Role of α-synuclein penetration into the membrane in the mechanisms of oligomer pore formation

Parkinsons disease (PD) and dementia with Lewy bodies are common disorders of the aging population and characterized by the progressive accumulation of a-synuclein (a-syn) in the central nervous system. Aggregation of a-syn into oligomers with a ring-like appearance has been proposed to play a role in toxicity. However, the molecular mechanisms and the potential sequence of events involved in the formation of pore-like structures are unclear. We utilized computer modeling and cell-based studies to investigate the process of oligomerization of wild-type and A53T mutant a-syn in membranes. The studies suggest that a-syn penetrates the membrane rapidly, changing its conformation from a-helical towards a coiled structure. This penetration facilitates the incorporation of additional a-syn monomers in the complex, and the subsequent displacement of phospholipids and the formation of oligomers in the membrane.
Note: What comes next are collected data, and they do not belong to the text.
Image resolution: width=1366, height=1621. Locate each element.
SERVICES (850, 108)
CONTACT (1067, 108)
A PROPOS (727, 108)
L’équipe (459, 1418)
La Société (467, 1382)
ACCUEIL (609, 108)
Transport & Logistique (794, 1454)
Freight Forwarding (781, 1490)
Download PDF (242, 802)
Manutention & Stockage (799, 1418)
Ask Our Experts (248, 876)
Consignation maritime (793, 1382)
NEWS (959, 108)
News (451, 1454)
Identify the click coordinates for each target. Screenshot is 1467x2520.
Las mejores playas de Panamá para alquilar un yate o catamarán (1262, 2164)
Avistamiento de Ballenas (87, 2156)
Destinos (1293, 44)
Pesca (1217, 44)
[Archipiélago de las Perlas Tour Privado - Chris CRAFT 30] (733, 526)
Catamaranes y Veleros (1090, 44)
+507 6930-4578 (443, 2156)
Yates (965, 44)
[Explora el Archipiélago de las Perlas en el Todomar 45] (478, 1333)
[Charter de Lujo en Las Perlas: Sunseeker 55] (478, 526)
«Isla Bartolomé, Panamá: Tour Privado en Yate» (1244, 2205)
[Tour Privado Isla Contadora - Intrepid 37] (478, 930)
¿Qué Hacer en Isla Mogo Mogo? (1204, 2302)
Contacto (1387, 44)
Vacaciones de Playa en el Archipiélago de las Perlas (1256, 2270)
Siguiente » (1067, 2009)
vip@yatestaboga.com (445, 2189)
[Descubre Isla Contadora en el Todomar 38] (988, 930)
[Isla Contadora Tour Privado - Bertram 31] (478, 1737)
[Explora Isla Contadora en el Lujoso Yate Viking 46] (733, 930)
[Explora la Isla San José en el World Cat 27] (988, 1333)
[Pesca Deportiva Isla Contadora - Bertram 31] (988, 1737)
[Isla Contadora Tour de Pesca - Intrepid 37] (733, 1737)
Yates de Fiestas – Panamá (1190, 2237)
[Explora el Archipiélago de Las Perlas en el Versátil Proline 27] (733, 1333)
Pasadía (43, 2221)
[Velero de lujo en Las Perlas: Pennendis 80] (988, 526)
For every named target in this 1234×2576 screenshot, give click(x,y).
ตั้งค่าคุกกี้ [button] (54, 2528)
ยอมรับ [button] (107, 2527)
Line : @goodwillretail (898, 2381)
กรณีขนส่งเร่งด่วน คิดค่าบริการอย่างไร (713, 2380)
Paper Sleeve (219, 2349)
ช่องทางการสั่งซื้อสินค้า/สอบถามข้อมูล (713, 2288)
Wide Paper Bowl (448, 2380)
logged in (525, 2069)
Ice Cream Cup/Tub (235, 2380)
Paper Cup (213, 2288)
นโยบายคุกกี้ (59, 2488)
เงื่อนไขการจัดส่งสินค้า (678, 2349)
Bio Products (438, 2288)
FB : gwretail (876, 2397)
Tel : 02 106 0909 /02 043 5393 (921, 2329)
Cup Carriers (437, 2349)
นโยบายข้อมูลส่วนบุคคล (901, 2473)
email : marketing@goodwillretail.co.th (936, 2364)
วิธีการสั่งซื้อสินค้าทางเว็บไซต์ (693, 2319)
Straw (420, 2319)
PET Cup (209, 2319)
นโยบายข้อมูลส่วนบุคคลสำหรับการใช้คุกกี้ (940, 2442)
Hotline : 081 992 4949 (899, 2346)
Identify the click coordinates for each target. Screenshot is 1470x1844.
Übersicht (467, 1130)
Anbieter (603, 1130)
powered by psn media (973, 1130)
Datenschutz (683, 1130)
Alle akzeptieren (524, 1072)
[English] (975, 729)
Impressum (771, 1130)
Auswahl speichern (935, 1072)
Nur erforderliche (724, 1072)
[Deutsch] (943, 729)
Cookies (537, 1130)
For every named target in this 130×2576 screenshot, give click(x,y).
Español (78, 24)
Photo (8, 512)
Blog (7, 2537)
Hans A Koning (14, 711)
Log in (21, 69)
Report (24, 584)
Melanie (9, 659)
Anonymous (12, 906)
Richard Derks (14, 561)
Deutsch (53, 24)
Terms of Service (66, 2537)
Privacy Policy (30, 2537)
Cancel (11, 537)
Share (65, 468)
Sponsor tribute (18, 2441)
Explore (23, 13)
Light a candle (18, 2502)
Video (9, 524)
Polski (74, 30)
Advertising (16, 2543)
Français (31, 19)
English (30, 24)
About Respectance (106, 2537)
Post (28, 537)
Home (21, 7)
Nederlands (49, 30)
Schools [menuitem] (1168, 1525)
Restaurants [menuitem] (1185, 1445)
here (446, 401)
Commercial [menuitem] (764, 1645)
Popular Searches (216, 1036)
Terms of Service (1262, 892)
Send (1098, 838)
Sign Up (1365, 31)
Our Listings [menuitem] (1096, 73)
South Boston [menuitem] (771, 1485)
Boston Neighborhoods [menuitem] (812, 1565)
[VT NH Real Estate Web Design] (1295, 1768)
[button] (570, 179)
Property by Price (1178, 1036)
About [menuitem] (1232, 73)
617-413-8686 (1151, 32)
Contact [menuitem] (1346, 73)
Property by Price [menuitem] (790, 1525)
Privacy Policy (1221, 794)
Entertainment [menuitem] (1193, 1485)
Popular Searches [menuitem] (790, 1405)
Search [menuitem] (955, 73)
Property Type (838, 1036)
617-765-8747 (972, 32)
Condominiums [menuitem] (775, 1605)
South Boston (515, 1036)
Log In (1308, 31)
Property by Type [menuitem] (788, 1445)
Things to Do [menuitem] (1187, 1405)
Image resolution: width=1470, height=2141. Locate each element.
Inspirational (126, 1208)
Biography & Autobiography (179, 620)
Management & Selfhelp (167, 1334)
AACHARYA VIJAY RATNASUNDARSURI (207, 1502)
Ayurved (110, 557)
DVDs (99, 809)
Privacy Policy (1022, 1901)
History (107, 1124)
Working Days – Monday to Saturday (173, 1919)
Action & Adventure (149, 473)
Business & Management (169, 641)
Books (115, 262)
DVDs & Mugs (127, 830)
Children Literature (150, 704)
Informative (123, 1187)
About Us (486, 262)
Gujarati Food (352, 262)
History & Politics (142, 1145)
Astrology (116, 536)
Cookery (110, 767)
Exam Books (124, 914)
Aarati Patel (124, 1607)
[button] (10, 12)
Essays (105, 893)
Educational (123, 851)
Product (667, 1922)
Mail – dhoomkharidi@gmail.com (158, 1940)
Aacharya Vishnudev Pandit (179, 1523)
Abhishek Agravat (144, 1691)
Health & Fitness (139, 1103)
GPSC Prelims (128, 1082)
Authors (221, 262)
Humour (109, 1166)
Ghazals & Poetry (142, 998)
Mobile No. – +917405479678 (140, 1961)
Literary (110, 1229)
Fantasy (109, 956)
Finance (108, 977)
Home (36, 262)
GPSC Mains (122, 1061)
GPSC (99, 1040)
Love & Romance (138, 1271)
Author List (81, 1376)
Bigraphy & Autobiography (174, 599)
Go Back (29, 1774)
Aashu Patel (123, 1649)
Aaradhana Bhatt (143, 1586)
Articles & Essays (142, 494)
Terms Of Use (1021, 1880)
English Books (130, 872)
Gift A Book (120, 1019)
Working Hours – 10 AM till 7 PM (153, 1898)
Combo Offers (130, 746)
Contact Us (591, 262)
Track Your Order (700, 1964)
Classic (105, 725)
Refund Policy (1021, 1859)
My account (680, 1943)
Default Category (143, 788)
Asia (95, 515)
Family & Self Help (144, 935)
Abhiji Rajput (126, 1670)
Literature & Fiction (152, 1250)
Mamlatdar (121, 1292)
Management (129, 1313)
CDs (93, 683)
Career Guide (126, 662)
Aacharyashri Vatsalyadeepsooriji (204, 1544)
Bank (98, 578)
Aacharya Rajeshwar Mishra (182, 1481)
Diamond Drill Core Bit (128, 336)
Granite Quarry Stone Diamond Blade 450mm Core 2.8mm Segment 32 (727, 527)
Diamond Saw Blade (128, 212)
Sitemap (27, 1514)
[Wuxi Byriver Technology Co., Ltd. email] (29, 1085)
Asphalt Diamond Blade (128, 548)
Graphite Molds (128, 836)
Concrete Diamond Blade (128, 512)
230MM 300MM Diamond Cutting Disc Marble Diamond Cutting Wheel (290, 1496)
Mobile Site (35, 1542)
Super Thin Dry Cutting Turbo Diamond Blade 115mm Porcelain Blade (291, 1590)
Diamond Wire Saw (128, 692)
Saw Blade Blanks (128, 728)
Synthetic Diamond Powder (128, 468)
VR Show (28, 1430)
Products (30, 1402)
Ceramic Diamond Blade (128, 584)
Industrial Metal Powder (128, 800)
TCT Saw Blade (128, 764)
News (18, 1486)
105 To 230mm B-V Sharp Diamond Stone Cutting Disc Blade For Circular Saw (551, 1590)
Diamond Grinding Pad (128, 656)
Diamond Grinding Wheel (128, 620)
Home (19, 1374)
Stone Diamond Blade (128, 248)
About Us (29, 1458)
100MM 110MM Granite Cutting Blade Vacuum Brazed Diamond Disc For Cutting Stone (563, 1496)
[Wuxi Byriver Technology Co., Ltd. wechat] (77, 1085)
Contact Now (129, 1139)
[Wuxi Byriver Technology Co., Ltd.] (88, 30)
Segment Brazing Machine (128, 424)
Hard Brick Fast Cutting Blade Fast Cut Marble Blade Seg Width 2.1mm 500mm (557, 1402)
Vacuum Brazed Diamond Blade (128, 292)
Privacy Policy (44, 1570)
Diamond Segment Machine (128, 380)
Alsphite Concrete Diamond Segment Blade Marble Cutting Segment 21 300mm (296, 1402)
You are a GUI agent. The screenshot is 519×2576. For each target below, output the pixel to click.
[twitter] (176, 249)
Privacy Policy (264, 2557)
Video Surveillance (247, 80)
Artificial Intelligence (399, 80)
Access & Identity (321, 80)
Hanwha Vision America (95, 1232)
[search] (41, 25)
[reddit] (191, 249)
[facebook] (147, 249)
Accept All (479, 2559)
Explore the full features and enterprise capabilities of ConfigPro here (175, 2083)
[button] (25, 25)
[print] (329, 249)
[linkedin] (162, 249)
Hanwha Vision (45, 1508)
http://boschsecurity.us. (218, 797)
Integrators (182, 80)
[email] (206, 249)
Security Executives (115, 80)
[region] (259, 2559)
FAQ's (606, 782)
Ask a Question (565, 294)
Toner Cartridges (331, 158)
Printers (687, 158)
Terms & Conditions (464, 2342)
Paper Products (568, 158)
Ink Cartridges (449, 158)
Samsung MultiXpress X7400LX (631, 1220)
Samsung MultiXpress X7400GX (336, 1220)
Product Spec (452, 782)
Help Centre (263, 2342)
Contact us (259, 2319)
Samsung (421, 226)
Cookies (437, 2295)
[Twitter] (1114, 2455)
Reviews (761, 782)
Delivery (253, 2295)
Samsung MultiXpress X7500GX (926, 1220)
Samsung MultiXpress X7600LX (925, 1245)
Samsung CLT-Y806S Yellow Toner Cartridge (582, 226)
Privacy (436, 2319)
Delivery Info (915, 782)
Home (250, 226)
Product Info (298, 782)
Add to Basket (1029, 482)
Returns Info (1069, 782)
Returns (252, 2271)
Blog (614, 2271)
This process occurred more rapidly, and with a more favorable energy of interaction, for mutant A53T compared with wild-type a-syn. After 4 ns of simulation of the proteinmembrane model, a-syn had penetrated through two-thirds of the membrane. By 9 ns, the penetration of the annular a-syn oligomers can result in the formation of pore-like structures that fully perforate the lipid bilayer. Experimental incubation of recombinant a-syn in synthetic membranes resulted in the formation of similar pore-like complexes. Moreover, mutant (A53T) a-syn had a greater tendency to accumulate in neuronal membrane fractions in cell cultures, resulting in greater neuronal permeability, as demonstrated with the calcein efflux assay. These studies provide a sequential molecular explanation for the process of a-syn oligomerization in the membrane, and support the role of formation of pore-like structures in the pathogenesis of the neurodegenerative process in PD.